Saved entries:
☆ ☆ ☆ ☆ ☆

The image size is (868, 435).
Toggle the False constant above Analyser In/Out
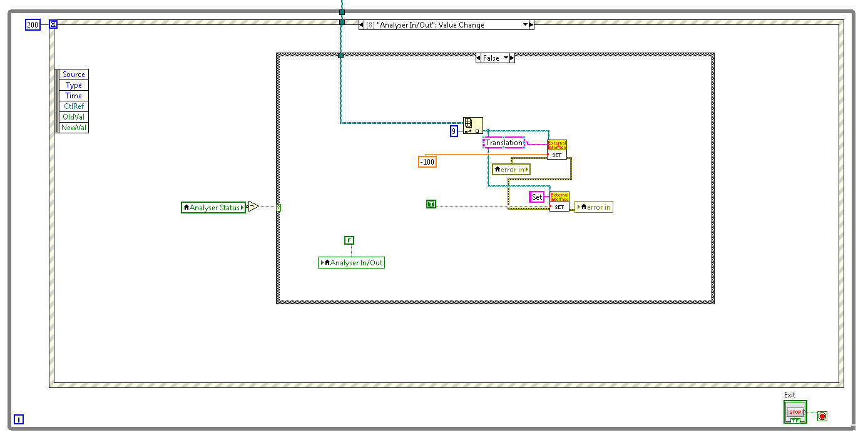(x=349, y=240)
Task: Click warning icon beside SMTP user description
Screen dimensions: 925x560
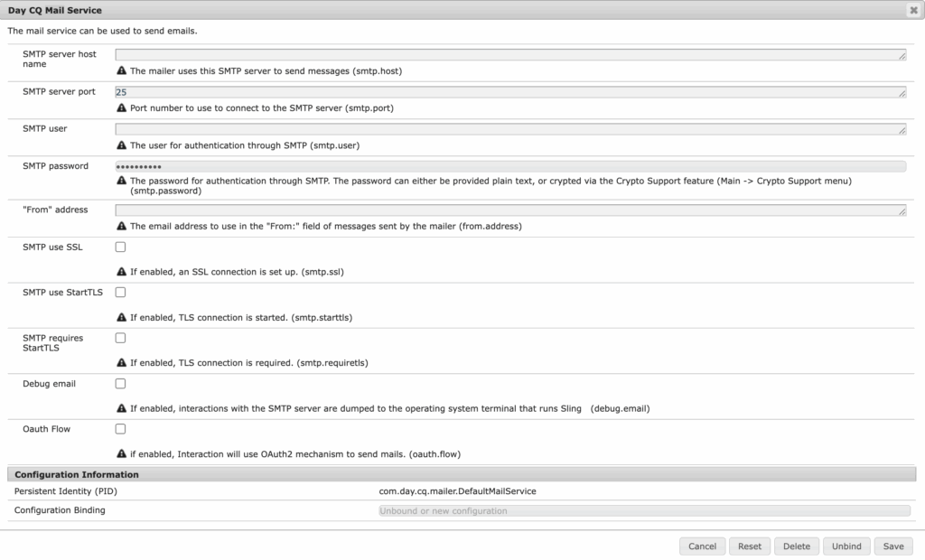Action: (121, 145)
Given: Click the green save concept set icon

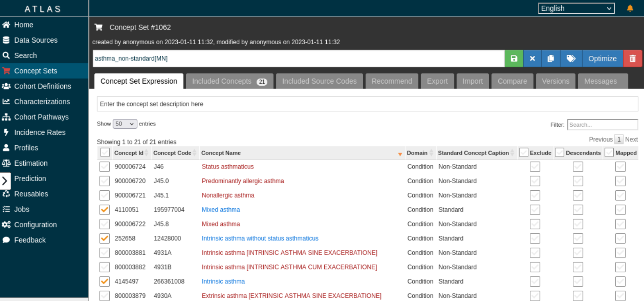Looking at the screenshot, I should pyautogui.click(x=514, y=59).
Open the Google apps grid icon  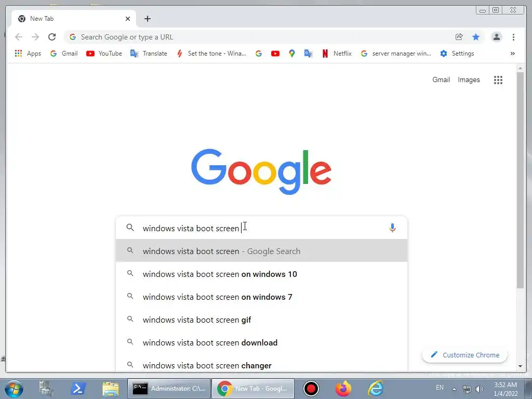[x=498, y=80]
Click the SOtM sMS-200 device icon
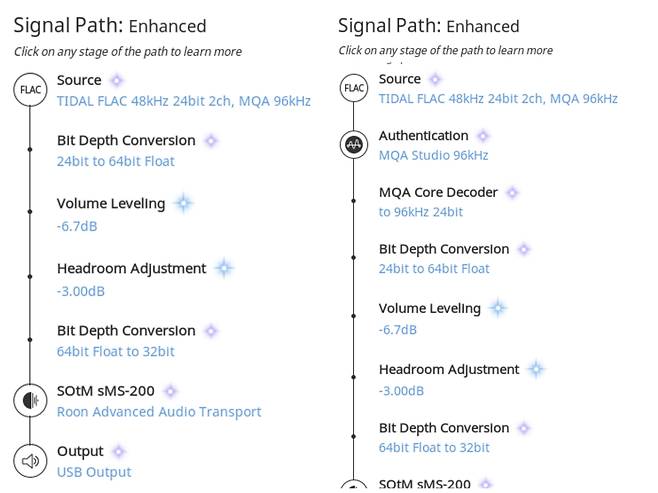 tap(30, 401)
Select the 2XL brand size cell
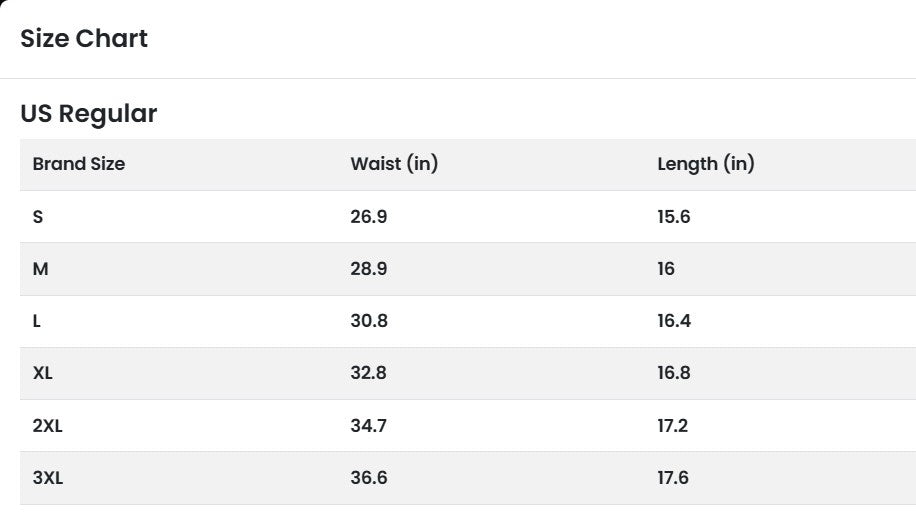916x527 pixels. [47, 426]
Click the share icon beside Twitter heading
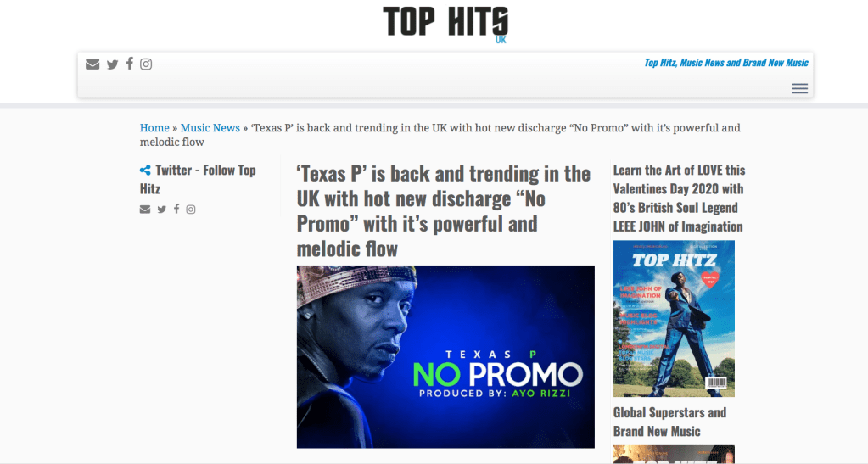868x464 pixels. (145, 170)
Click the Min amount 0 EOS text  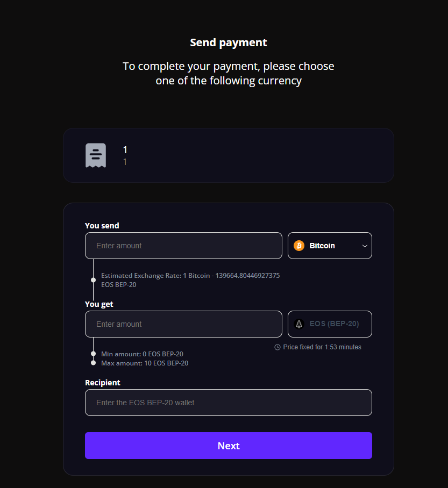(142, 354)
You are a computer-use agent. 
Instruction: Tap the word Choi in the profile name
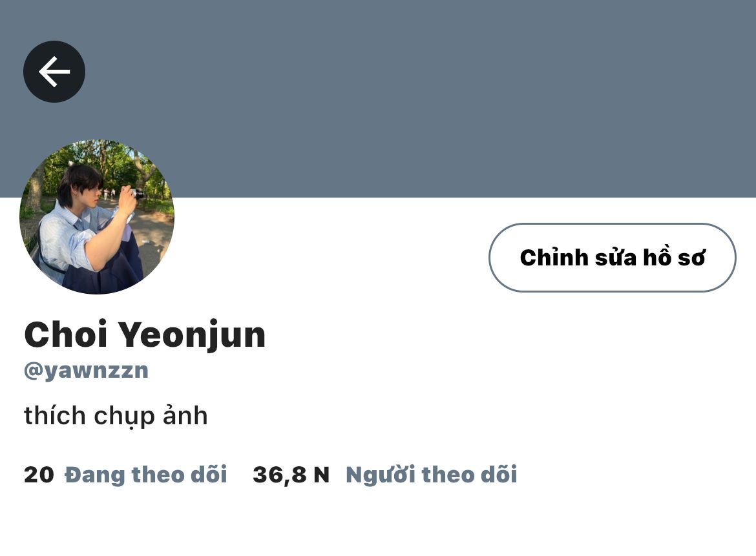click(x=65, y=334)
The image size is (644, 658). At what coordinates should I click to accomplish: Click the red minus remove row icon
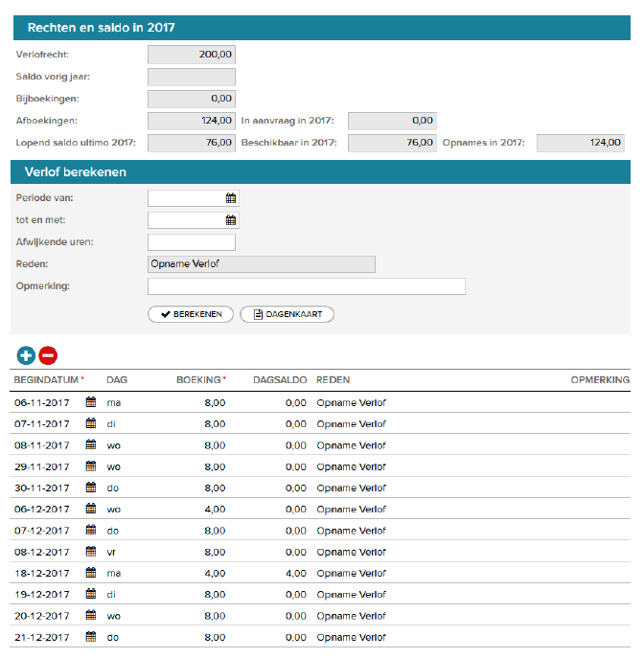(48, 355)
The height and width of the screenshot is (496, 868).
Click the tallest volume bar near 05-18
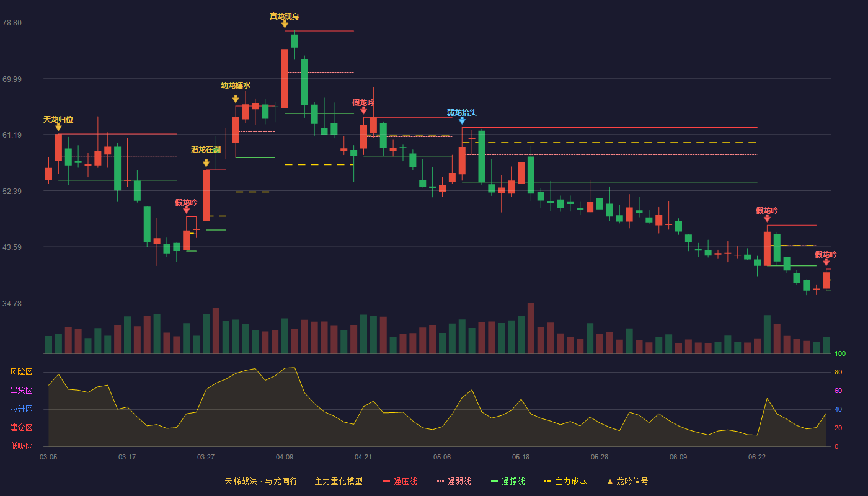point(531,328)
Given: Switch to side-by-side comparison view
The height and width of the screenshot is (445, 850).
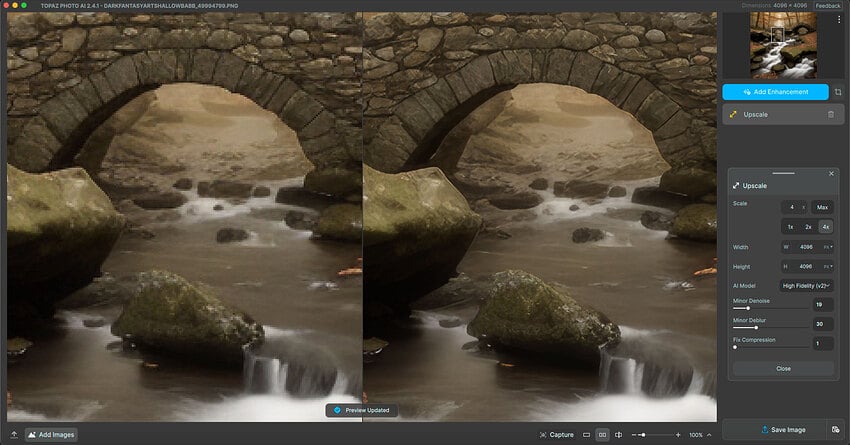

☆ ☆ ☆ ☆ ☆

The lines to copy begin at the one containing "Click the tallest volume bar near 05-18" and end at the last line of the records. Set down exactly those lines and no others, both ends included, and omit all pictures.

Click the tallest volume bar near 05-18
point(531,328)
Given: Switch to side-by-side comparison view
The height and width of the screenshot is (445, 850).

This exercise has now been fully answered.